In the longer term, such actions could increase sovereign funding costs, contrary to the intentions of policymakers, the IMF also warned.

Laura Kodres chief of the global stability analysis division in the IMF's monetary and capital markets department, said that CDS were receiving a "bad rap".

"They are no more or less effective at representing the credit risk of governments than are the government's own bonds," she added.

The IMF therefore called on Brussels to focus its attention on implementing existing measures instead of banning the purchase of CDS instruments.

One of those measures would be to require counterparties to post initial margin on bilateral derivatives trades or move them to a central clearing house to lessen counterparty risks and reduce the potential for spillovers from sovereign credit events.
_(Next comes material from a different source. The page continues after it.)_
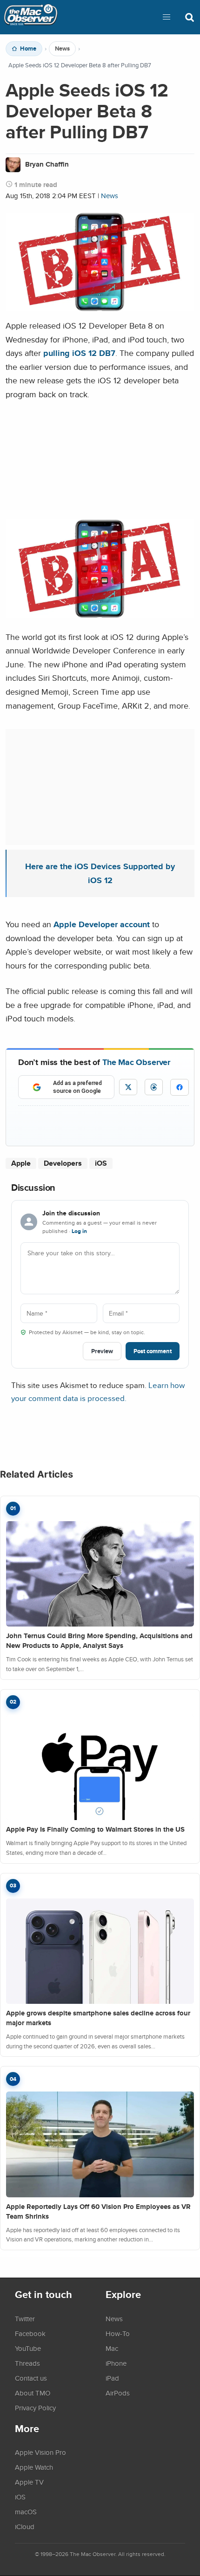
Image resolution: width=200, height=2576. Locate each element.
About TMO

The measures, which aim to push as many over-the-counter derivatives into clearing houses as possible, are being implemented under the European Infrastructure Market Regulation (EMIR).

Meanwhile, the Basel Committee on Banking Supervision (BCBS) and the International Organization of Securities Commissions (IOSCO) are also in charge of setting up new guidelines for uncleared derivatives transactions.

The IMF finally suggested in its report to mandate better data disclosure to mitigate uncertainty about exposures and interconnections of the market participants, while implement temporary restrictions rather than imposing permanent ones only if necessary due to stress in financial markets.